Silas reached into his bag and pulled out a small plastic container holding the vertebrae I recovered and set it on the desk between us.
“It’s human,” he said.
Whitlock closed his eyes for a second, his expression a mixture of relief and sadness over what it meant. If the bone was human, we might be solving two murders, not one.
“Which part of the spine is it from?” Foley asked.
“Thoracic vertebrae,” Silas said. “Midback.”
He tapped the side of the container. “Based on the morphology, I believe it belonged to a female.”
Foley raised a brow. “How can you tell?”
“Male vertebrae tend to be thicker and heavier,” Silas said. “Female vertebrae show subtle differences, lower down the spine where curvature helps accommodate childbirth. This one aligns with female anatomy. Not definitive yet, but I’m close enough to make the call.”
I felt a knot in my stomach. “I wonder if it’s Anne’s.”

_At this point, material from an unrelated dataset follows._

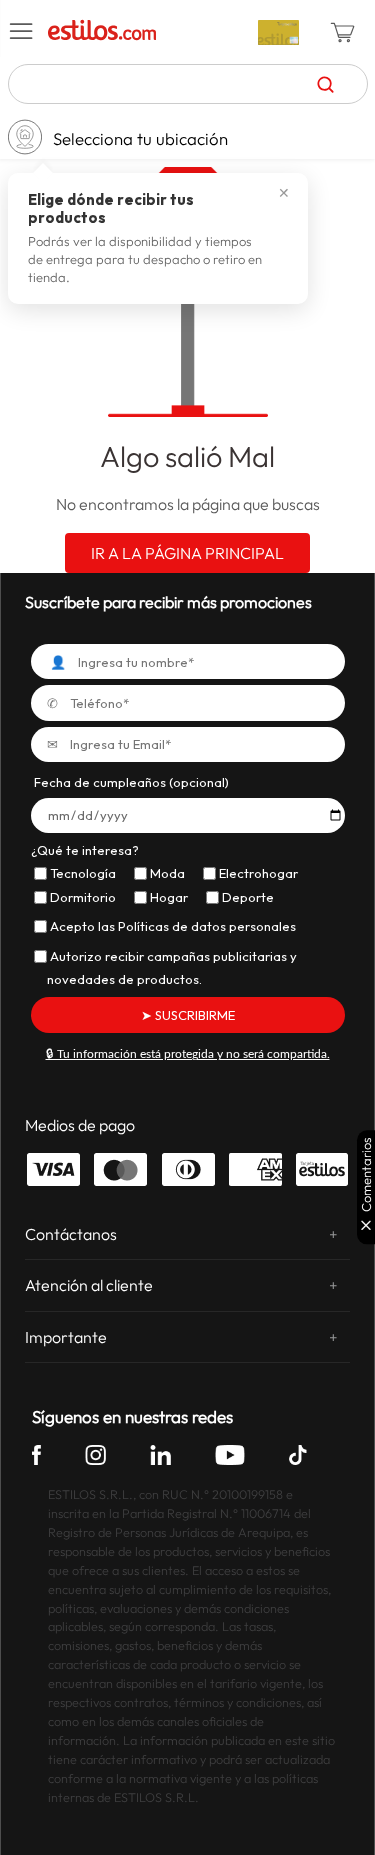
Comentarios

“It’s possible,” Silas said. “I can’t confirm until we compare DNA. But the locket? The hair? The bone? Something tells me you’re headed in the right direction.”
“I wonder if there are more remains at the cabin,” I said.
“We were over there again yesterday. Didn’t find anything more, though we haven’t done any digging yet.”
“If the bone is Anne’s, what you found is just the beginning,” Foley said. “That bone wasn’t sitting there for twenty-five years without company. I’ll call the judge, let him know we need a warrant to dig at the cabin.”
Whitlock nodded.
Silas gathered up the locket and the bone and placed both in his bag. “I’ll go ahead and test the strand of hair, even though we’re just almost certain that it’s Anne’s.”
He left the room, and Foley reached for his coat. “If that cabin holds the rest of Anne’s remains, we need to get to it fast, before the killer has another chance to clean up the past.”